Sivas’ta Saadet Partisi (SP) tarafından Kent Meydanında kurulan fikir duvarında medyaya yapılan baskılarda eleştirildi. SP İl Başkanı Abdullah Çetinkaya, duvara “Ülkemizde son zamanlarda yaşananların bir korku imparatorluğu oluşturulma çabasıdır” görüşünü yazdı.

1 Kasım öncesi partiler, seçime yönelik çalışmalarını sürdürürken Saadet Partisi tarafından Kent Meydanında kurulan fikir duvarı vatandaşların ilgisini çekti.

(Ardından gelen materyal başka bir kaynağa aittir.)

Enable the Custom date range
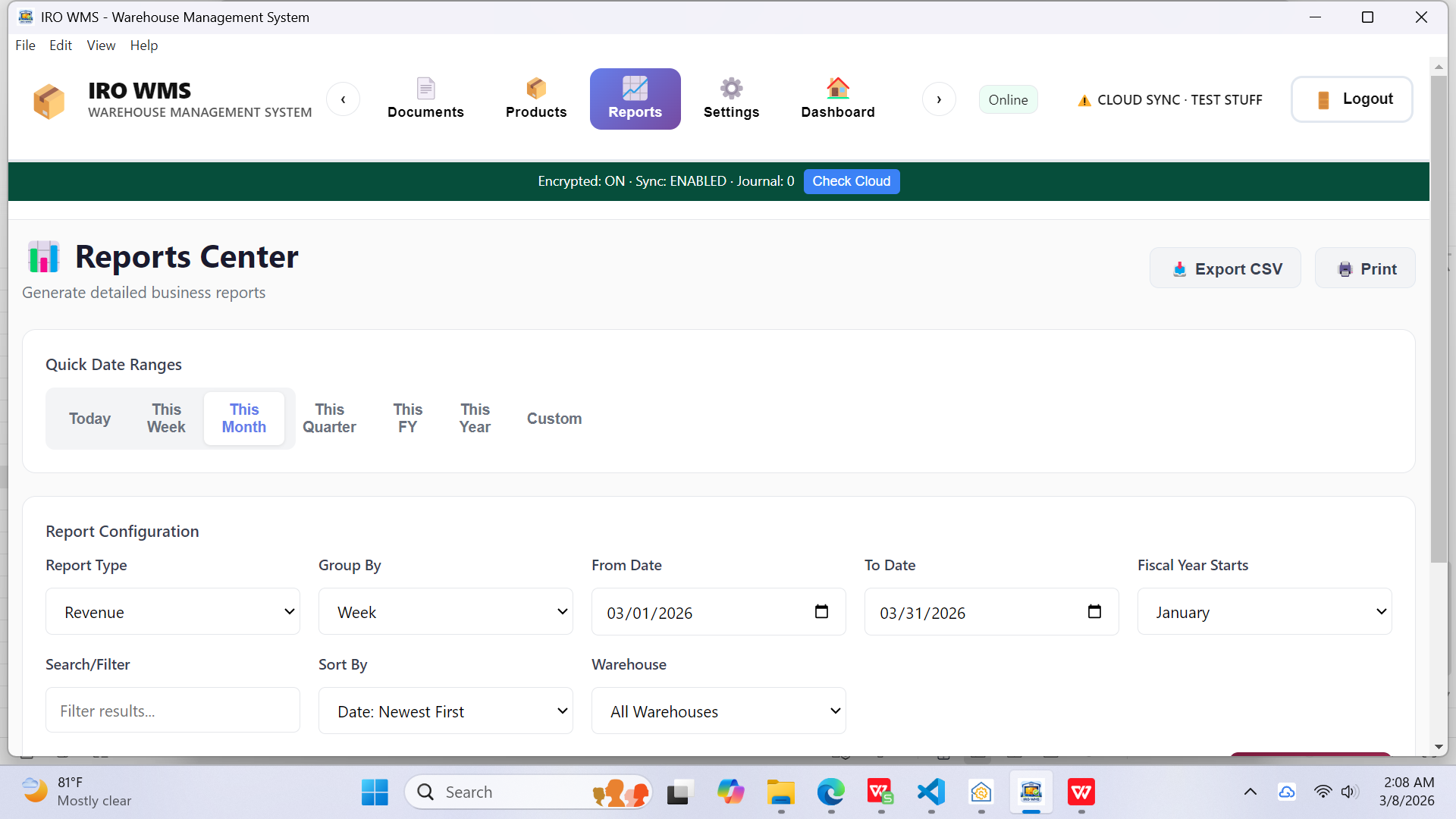This screenshot has height=819, width=1456. 554,418
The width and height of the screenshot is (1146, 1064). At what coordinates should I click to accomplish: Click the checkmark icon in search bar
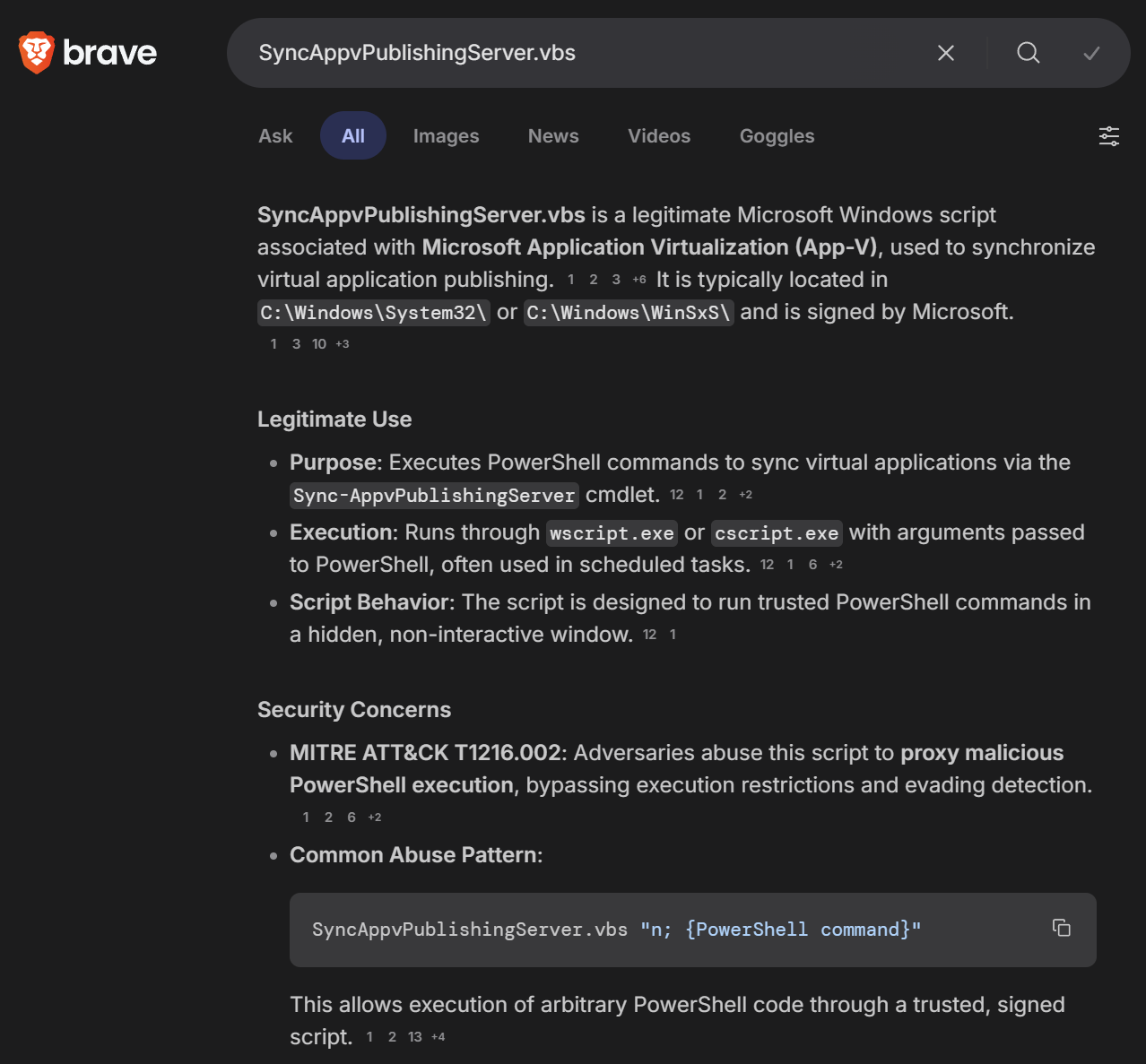1091,53
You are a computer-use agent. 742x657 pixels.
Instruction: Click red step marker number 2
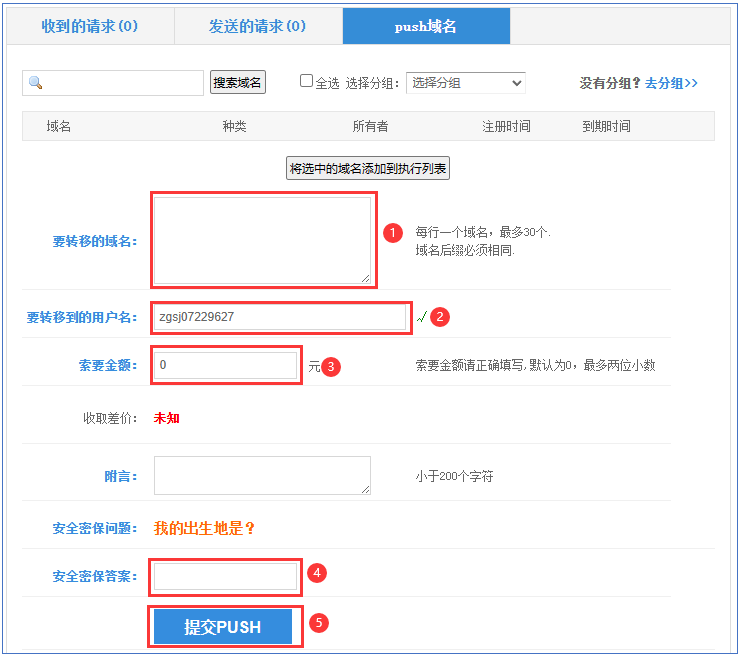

Fikir duvarına çeşitli yazılar yazılırken iktidarın eleştirildiği de gözlendi. Saadet Partisi il Başkanı Abdullah Çetinkaya da medyaya yapılan baskılara değindi.

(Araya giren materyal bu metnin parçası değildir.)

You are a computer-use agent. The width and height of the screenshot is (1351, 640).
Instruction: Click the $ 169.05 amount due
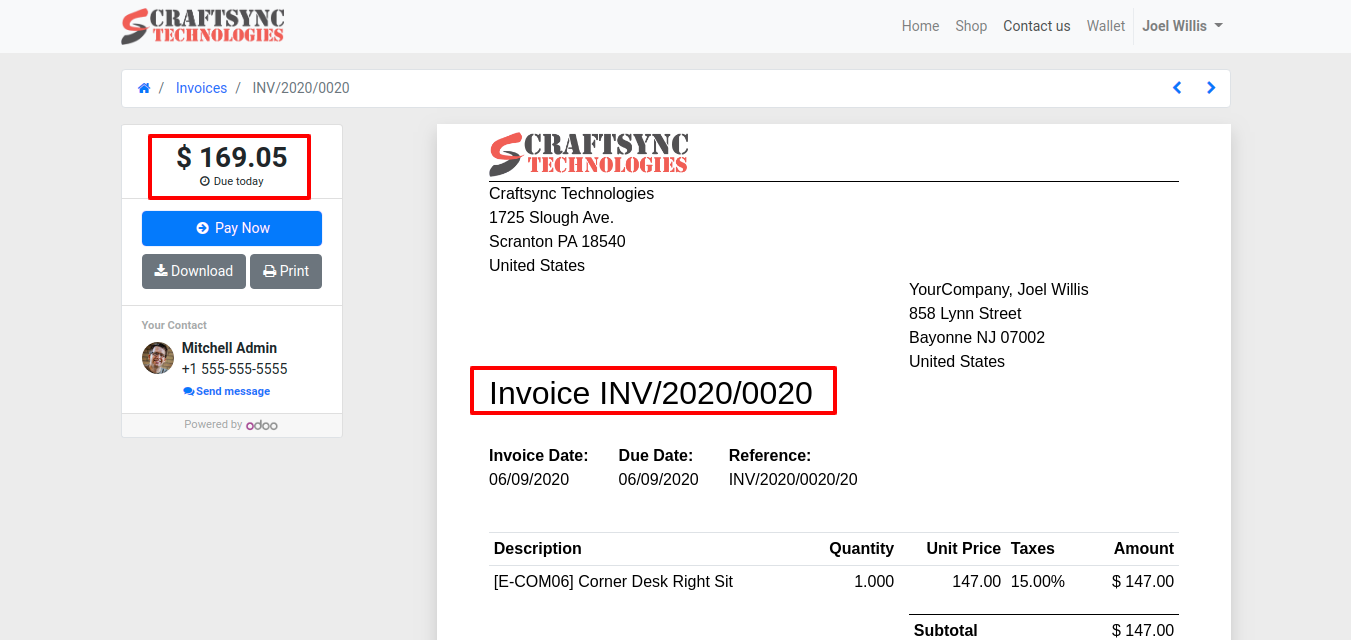click(x=231, y=158)
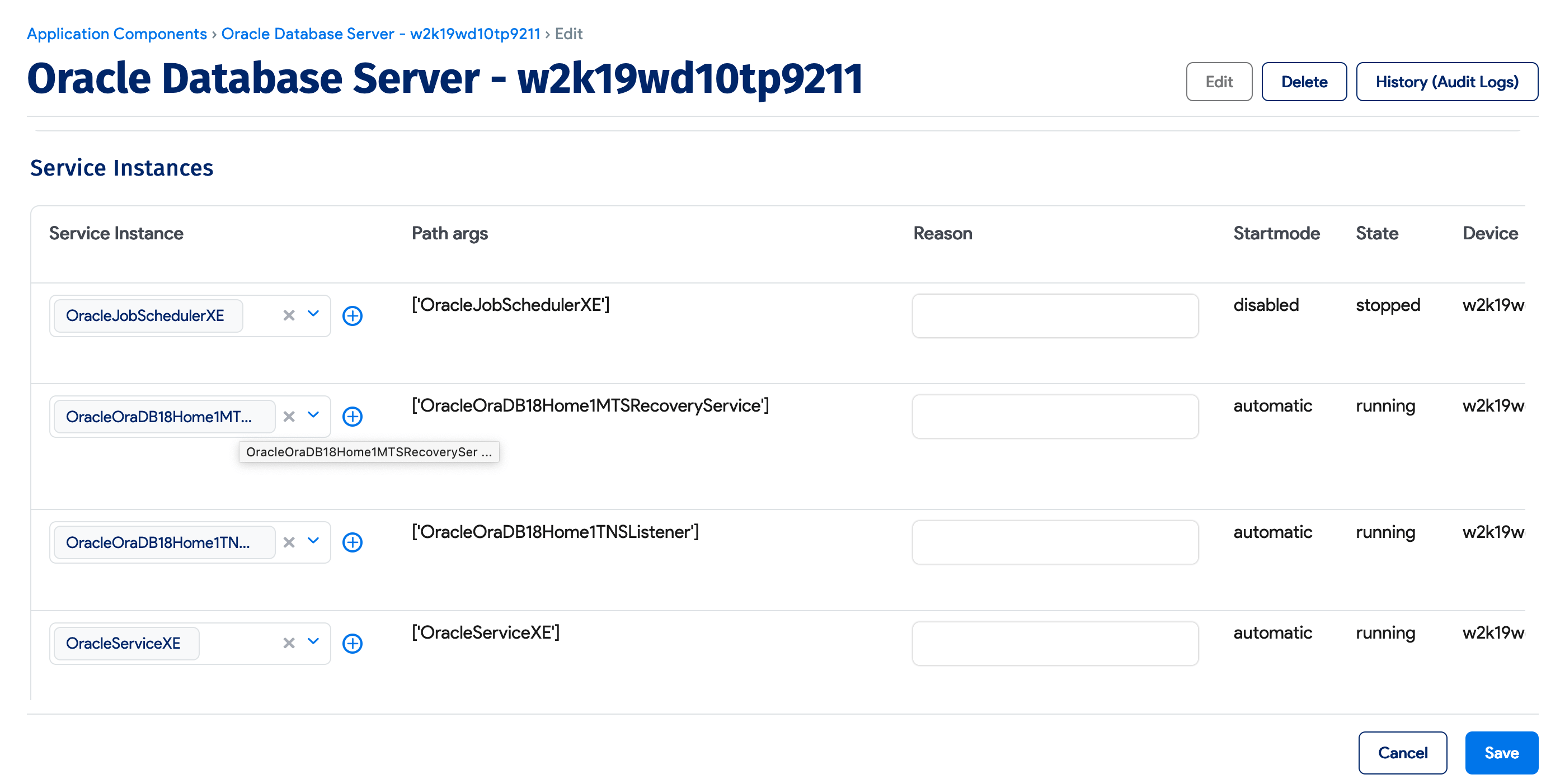
Task: Open the OracleOraDB18Home1TNSListener dropdown
Action: 313,542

SP İl Başkanı Çetinkaya, fikir duvarına ‘Ülkemizde son zamanlarda yaşananların bir korku imparatorluğu oluşturulma çabasıdır. 1 Kasım seçimlerinin bu tür ayrıştırma ve korkutma çalışmalarının sona ereceği bir sürecin başlangıcı olur. Herkes düşündüğünü söyleyebilmeli, basına baskıdan sakınılmalıdır.” yazdı.

Abdullah Çetinkaya, Koza İpek grubuna kayyum atanması ve medyaya yönelik baskıları da eleştirdi. Son zamanlarda 1 Kasım seçimlerine giderken kaos ortamı oluşturulmaya çalışıldığını savunan Saadet Parti İl Başkanı Çetinkaya, konuyla ilgili yaptığı açıklamada şöyle devam etti:

“Bu ortamdan kimlerin istifade edeceği malum. İktidar kaos ortamından pay çıkarma gayreti içine girmiştir. Doğrusu iktidarın bu tür çabalarını yadırgıyoruz. Çünkü fikirler susturularak iktidarlar devam ettirilemez. Fikirler ancak açıkça dile getirildiği zaman iktidarlar ayakta durabilir. Fikirlerin yasaklandığı iktidarlar ancak diktatörlük olabilir. Diktatörlerde ebedi olmazlar, nihayetleri uzun değil, kısa olur. Fikirleri ve düşünceleri baskı altına alarak ülke insanlarını ayrıştırarak bu tür çabalar ancak kendilerine, ülkeye ve insanımıza zarar verir. Bundan sakınılması gerekir. Biz Saadet Partisi olarak bu tür fikri çalışmaların bastırılmasından yana değil, karşısındayız. Mutlaka insanların fikrini açık açık söylenmesini istiyoruz. Çünkü eleştiriler insanlara yol gösterici olur. Eğer hatalar söylenmezse insanlar doğruyu nereden bulacak. İktidarlar doğruyu nasıl yapacak. Hatalar mutlaka dile getirilmeli, basına yapılan baskılara da son verilmelidir.”